Could this be causing the nodes to remain and never get scaled down?
I cannot see any other reason why the nodes don't ever go down.
UPDATE: I've set resource for cpu and set autoscaler on the deployments so now for 'kubectl get hpa' I get:
NAME REFERENCE TARGETS MINPODS MAXPODS REPLICAS AGE
one-deployment Deployment/one-deployment 34%/80% 1 3 1 2m8s
two-deployment Deployment/two-deployment 47%/80% 1 3 1 8m16s
three-deployment Deployment/three-deployment 35%/80% 1 3 1 3m29s
four-deployment Deployment/four-deployment 33%/80% 1 3 1 2m48s
five-deployment Deployment/five-deployment 47%/80% 1 3 1 2m24s
But still I remain at the max of 3 nodes.
Another update: I'd appreciate any feedback on what I believe is the summary of my learning. I'm quite new to Kubernetes and GKE I'm so please forgive me.
Firstly I now better understand there is autoscaling of nodes on clusters and then there is autoscaling of pods on nodes.
The part I needed to get right first was autoscaling of nodes on clusters. When autoscaling is enabled on a cluster, with for example, --enable-autoscaling --no-of-nodes 2 --min-nodes 1 --max-nodes 3. Then I'm causing the deployment to run on 2 nodes, if there is so little resource required and pods can move nodes then it may go down to 1. If a specified --num-of-nodes 3 then I'd deploy to three and this could result in unmoveable pods being spread across all three nodes preventing the ability to downscale to 2 or 1.
As starting with 1 caused my application to fail to fully deploy I've set this to 2.
Now to scaling my deployments to potentially increase the number of pods: In the GCP GKE console I've selected 'workload' and then one of my deployments in the list of pods.

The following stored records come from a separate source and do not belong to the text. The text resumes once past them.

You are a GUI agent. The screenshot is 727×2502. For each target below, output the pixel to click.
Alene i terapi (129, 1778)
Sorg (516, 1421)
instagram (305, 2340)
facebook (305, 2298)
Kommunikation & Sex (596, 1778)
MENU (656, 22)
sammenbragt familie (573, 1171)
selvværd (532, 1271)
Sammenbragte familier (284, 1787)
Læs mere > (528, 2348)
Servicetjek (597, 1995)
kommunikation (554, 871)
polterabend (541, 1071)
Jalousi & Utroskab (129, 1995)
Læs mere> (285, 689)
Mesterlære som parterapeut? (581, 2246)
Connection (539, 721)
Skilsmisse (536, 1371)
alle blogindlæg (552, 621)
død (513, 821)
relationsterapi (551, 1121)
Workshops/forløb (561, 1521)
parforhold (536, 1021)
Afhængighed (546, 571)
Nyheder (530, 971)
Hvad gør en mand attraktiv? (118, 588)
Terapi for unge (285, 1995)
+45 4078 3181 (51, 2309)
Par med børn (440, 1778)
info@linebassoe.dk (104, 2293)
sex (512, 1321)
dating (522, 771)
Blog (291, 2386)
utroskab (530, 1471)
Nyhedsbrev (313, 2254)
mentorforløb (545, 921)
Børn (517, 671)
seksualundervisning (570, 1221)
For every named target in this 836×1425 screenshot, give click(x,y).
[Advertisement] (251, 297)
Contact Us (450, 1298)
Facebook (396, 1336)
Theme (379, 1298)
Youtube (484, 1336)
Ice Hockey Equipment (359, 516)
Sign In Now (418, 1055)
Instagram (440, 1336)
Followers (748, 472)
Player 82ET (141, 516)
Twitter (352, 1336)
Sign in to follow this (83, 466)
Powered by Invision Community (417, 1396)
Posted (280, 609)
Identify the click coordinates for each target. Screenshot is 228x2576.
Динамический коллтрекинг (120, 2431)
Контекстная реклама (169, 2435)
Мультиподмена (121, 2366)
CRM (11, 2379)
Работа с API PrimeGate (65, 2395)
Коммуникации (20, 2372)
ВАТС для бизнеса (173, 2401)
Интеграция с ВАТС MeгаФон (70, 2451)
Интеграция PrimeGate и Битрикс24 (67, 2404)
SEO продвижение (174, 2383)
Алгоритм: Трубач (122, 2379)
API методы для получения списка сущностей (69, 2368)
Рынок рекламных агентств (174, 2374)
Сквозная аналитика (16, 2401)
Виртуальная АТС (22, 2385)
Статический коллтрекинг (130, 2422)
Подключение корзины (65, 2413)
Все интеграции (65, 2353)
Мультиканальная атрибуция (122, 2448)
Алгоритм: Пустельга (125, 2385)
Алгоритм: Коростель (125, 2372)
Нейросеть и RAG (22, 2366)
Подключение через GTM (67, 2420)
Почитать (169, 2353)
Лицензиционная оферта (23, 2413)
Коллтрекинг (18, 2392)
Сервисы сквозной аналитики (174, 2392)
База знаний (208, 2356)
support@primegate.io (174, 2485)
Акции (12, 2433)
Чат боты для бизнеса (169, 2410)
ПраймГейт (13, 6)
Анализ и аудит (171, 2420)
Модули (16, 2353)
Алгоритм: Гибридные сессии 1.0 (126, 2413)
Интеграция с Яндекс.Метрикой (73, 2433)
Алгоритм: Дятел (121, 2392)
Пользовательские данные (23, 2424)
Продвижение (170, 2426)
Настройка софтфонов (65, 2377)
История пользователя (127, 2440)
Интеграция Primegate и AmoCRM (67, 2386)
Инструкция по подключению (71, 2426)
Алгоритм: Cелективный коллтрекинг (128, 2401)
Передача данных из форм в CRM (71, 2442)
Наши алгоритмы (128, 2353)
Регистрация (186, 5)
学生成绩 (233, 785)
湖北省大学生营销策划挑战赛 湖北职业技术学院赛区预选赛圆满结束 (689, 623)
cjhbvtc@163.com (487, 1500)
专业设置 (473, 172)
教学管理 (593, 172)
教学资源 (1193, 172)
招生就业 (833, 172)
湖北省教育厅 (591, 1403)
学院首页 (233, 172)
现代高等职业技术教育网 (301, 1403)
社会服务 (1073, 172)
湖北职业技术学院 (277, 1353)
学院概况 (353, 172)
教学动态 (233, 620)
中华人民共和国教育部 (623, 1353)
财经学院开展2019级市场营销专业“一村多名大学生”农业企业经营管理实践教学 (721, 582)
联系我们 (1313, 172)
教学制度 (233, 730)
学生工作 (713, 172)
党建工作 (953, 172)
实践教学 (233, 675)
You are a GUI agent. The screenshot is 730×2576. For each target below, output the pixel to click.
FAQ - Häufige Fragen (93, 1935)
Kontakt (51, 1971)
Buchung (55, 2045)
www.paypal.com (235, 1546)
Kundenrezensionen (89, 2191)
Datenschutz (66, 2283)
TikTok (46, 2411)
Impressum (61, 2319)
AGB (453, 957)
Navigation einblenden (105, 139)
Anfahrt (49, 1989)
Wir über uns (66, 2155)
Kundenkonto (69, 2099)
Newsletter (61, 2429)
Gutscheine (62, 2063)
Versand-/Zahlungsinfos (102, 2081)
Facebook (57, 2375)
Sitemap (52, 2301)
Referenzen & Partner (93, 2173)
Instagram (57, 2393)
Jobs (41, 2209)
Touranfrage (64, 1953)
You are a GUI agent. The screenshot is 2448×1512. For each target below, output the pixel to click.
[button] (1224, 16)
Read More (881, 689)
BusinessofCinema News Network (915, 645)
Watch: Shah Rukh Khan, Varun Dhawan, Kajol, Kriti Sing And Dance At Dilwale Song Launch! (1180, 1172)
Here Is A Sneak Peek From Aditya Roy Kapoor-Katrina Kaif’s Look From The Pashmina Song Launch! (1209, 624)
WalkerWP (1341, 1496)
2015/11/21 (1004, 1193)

Then from here I select 'Action' from the menu at the top and then 'autoscaling', I've left the default of 1 minimum and 3 maximum and ok'd this. I've repeated this for the other 4 deployments I have. This is the horizontal pod scaling that I was getting mixed up with when I first started looking at cluster scaling. This is what I get details about when I run 'kubectl get hpa'. This doesn't relate to the cluster's node scaling at all as far as I can tell.
Now my application runs and when there is sufficient load on my pods the hpa autoscaling will kick in and create new pods. These pods will be run in my existing two nodes unless there is insufficient space at which point the cluster (configured to have max 3) will add a third node and assign the new pod to this node.
So hopefully my final question - Have I put two and two together and got 5?